Sobre os Laços Humanos

Pintura de Donald Zolan



Um viciado em facebook me segredou, ou melhor, não segredou de fato, mas gabou-de que havia feito 500 amigos em um dia. Minha resposta foi que eu tenho 86 anos, mas não tenho 500 amigos. Eu não consegui isto. Então, quando ele diz “amigo” e eu digo “amigo”, não queremos dizer a mesma coisa. São coisas diferentes. Quando eu era jovem eu nunca tive o conceito de redes, eu tinha o conceito de laços humanos, de comunidades, este tipo de coisas, mas não redes. Qual é a diferença entre comunidade e rede? A comunidade precede você. Você nasce em uma comum idade. Por outro lado temos a rede. O que é uma rede? Ao contrário da comunidade, a rede é feita e mantida viva por duas atividades diferentes: uma é conectar e a outra é desconectar. E eu acho que a atratividade do novo tipo de amizade, o tipo de amizade do facebook, como eu a chamo, esta exatamente aí. A facilidade em desconectar. É fácil conectar, fazer amigos, mas o maior atrativo é a facilidade de desconectar.
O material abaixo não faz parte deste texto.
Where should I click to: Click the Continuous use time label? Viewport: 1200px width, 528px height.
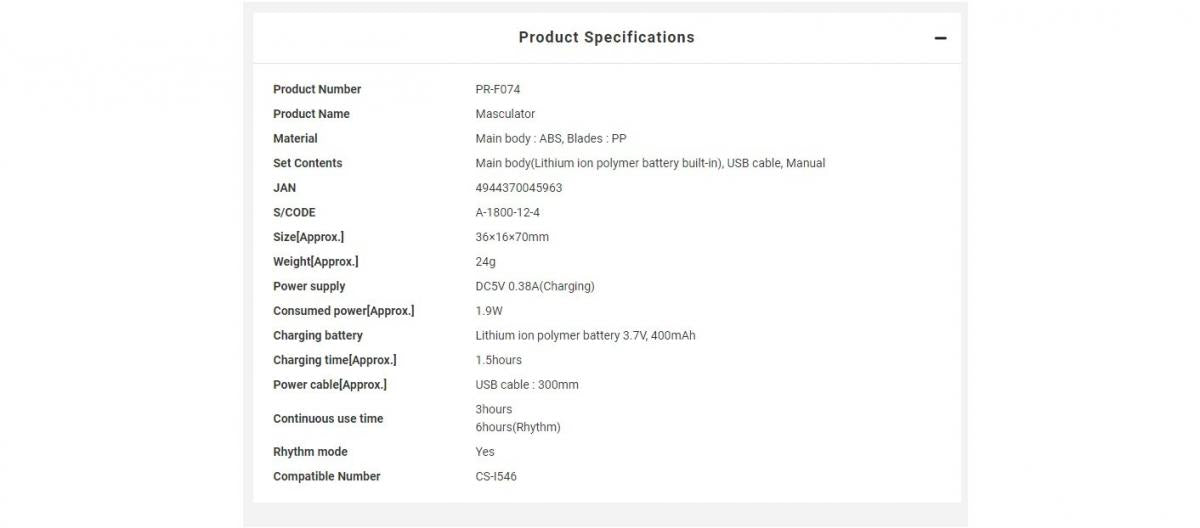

Imagine que o que você tem não são amigos online. Conexões online, compartilhamento online, mas conexões off-line, conexões de verdade, frente-a-frente, corpo-a-corpo, olho no olho. Então, romper relações é um evento muito traumático. Você tem que encontrar desculpas, você tem que explicar, você tem que mentir com frequência e, mesmo assim, você não se sente seguro, porque seu parceiro diz que você não tem direitos, que você é um porco, etc. É difícil, mas na internet é tão fácil, você só pressiona delete e pronto! Ao invés de 500 amigos você terá 499, mas isto será apenas temporário, porque amanhã você terá outros 500. E isto mina os laços humanos.

Os laços humanos são uma mistura de bênção e maldição.
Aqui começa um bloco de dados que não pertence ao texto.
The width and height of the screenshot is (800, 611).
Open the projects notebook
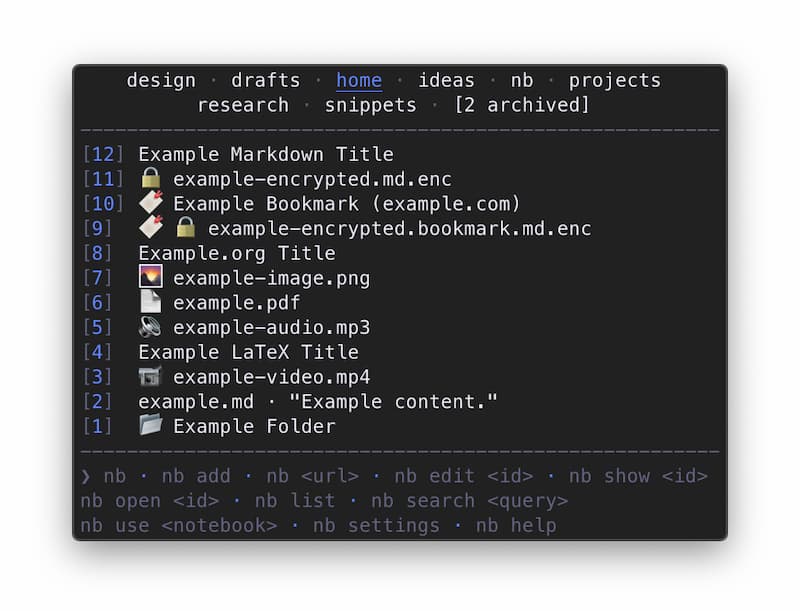coord(615,81)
Benção, porque é realmente muito prazeroso, muito satisfatório, ter outro parceiro com quem contar, e fazer algo por ele ou ela. É um tipo de experiência indisponível para a amizade no facebook. Então, é uma bênção, e eu acho que muitos jovens não tem nem mesmo consciência do que eles realmente perderam, porque eles nunca vivenciaram este tipo de situação.
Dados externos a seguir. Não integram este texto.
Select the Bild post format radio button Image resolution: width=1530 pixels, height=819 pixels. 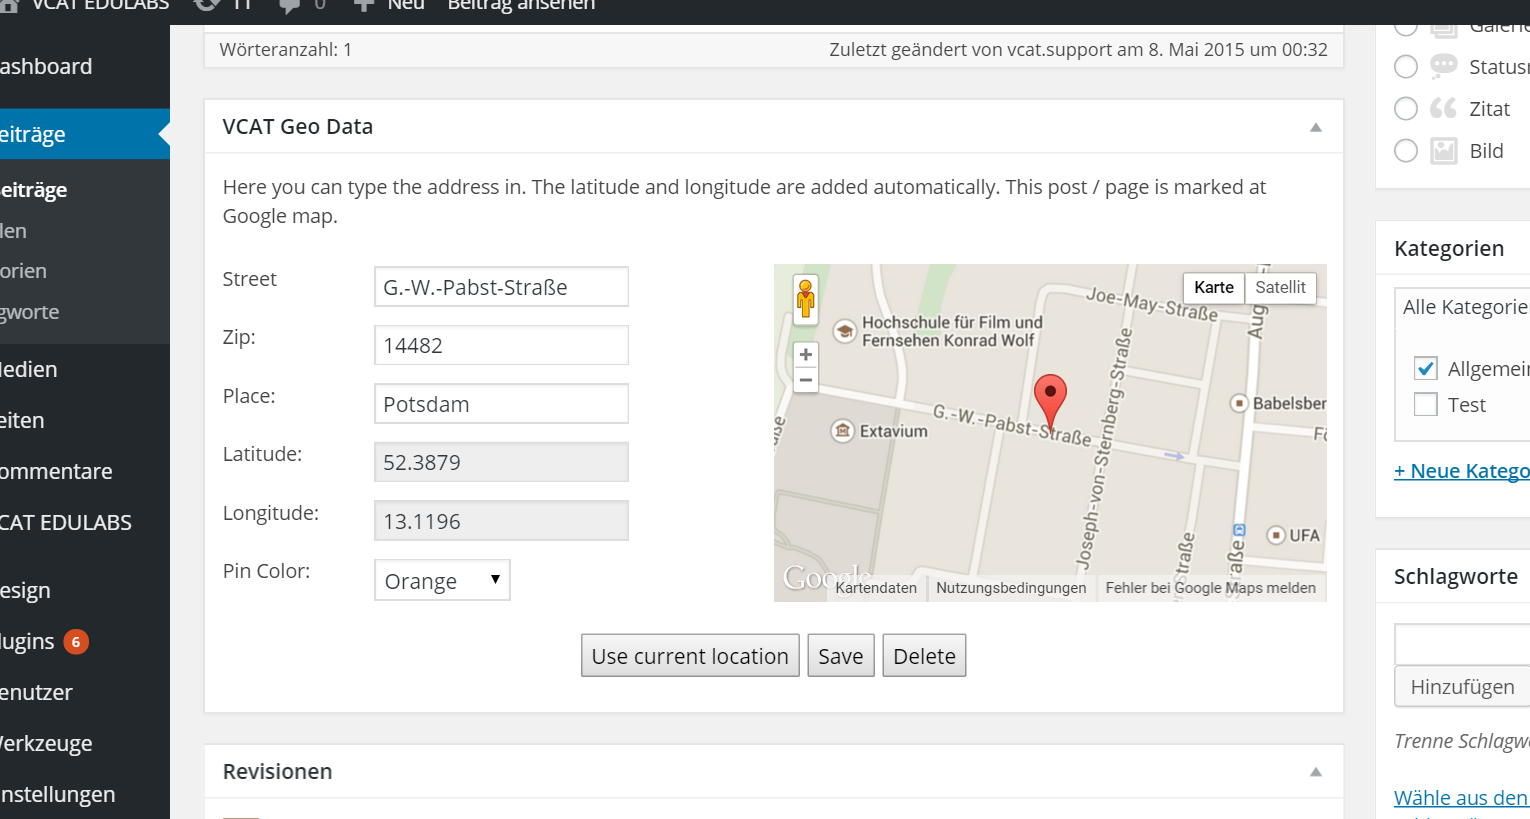click(x=1406, y=151)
Por outro lado há a maldição, pois quando você entra no laço, você espera ficar lá para sempre. Você jura. Você faz um juramento: até que a morte nos separe; para sempre. O que isto significa? Significa que você empenha seu futuro. Talvez amanhã, ou mês que vem, hajam novas oportunidades. Agora você não consegue prevê-las, e você não será capaz de pegar estas oportunidades, porque você ficará preso aos seus antigos compromissos, as suas antigas obrigações. Então, é uma situação ambivalente. E consequentemente um fenômeno curioso desta pessoa solitária numa multidão de solitários. Estamos todos numa solidão e numa multidão ao mesmo tempo. Há dois valores essenciais que são absolutamente indispensáveis para uma vida satisfatória, recompensadora e relativamente feliz. Um é a segurança e o outro é a liberdade. Você não consegue ser feliz ou ter uma vida digna na ausência de um deles, certo? Segurança sem liberdade é escravidão. Liberdade sem segurança é um completo caos, incapacidade de planejar nada, fazer nada, nem mesmo sonhar com isto. Então você precisa dos dois. O problema é que na história ninguém ainda encontrou a fórmula dourada, a mistura perfeita de segurança e liberdade. Cada vez que você tem mais de segurança você entrega um pouco de sua liberdade. Não há outra maneira. Cada vez que você tem mais liberdade, você entrega um pouco de sua segurança. Você sempre ganha algo e perde algo também.